Kirsty and Dame Pippa were joined by Unicef UK’s Executive Director Mike Penrose and Baby Friendly Programme Director Sue Ashmore, to see the Baby Friendly Initiative neonatal standards in action.
With 1 in 10 babies in the UK being admitted to a neonatal unit every year, it is crucial that neonatal care gives these babies the best possible chance to thrive. By implementing the Baby Friendly neonatal standards, Royal Devon & Exeter are leading the way in transforming care for sick and premature babies, with a focus on enabling them to receive breastmilk and to breastfeed where possible, supporting parents to develop close and loving relationships with their baby, and valuing parents as partners in care.
As well as hearing from staff, Kirsty and Dame Pippa had the chance to talk to families to hear first-hand how their voices and wellbeing are being put right at the heart of care. In Dame Pippa’s words:
“I was lucky enough to be invited to visit the brilliant NHS neonatal unit at the Royal Devon and Exeter Hospital. Together with Unicef UK’s President, Kirsty Young (who is herself a big CTM fan!) we met the wonderful hospital staff, and saw how they are transforming the care of sick and preterm babies and their families.”
“When we arrived we were met by Matron, Louise Rattenbury, Lead Nurse Sue Prosser and Karen Read, the unit’s infant feeding coordinator. They explained how Unicef’s Baby Friendly programme had provided a practical framework for caring not only for very sick babies but for their families too. The unit looks after babies from 27 weeks gestation, and allows access for parents 24 hours a day.”

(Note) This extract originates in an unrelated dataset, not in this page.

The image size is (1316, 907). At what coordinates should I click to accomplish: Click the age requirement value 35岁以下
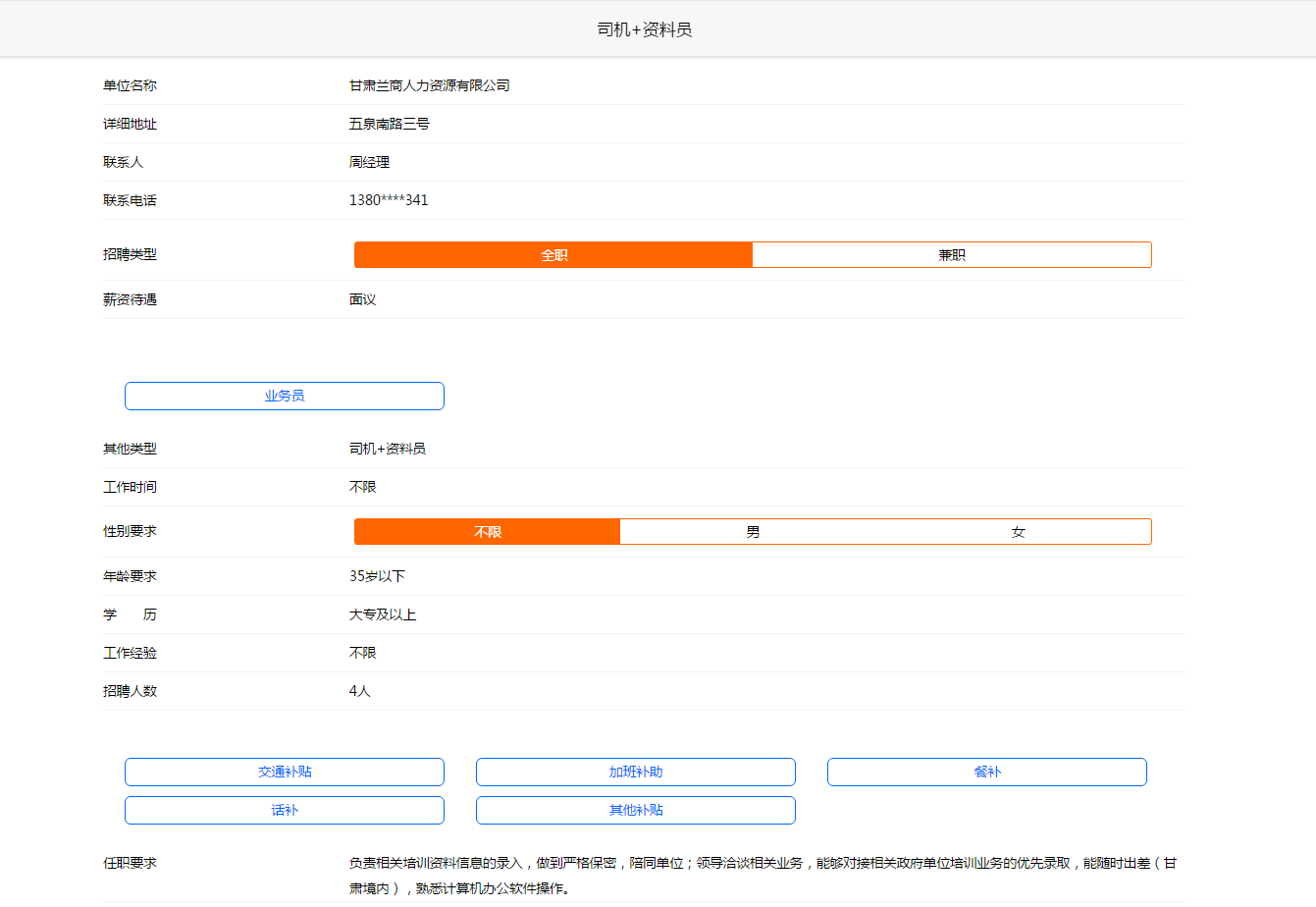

“Under their holistic approach, parents are encouraged to stay with their babies as much as they want, with beds, food and drink provided. Mothers are helped to express milk and breast feed, and even when the babies are in incubators they are encouraged and supported to have skin to skin contact. Siblings are also welcomed to the unit, and there is a playroom for them full of books and toys. The whole unit had a wonderfully calm and welcoming atmosphere. It’s obviously a highly specialised medical environment, but it doesn’t feel daunting in any way. Small touches like colourful curtains around the incubators and low lighting, all help to create a warm, safe environment. Consultant Dr Dave Bartle told us that Unicef have been working with the unit for the past 5 years and together they have transformed the care of these tiny babies, not only safe guarding their survival, but supporting parents to make close and loving bonds with their babies – bonds which will last a lifetime.”…
“One of the things which fascinated me was the emphasis on skin to skin care (or Kangaroo care) which many of you will remember we showed in CTM in our very first episode of series 1 (photo, bottom right). In that story, Conchita Warren gave birth to a very premature son, but refused to let him be taken to hospital. Instead she tucked him into her nightie and fed him breast milk using an icing rod. Her baby survived and thrived. All these years later, it’s obvious that skin to skin care for newborns, and breastfeeding are vital when nurturing such premature infants. I think Sister Evangelina would approve!”
Huge thanks to Kirsty and Dame Pippa for their time, and to Royal Devon & Exeter for their brilliant work supporting vulnerable babies and their families.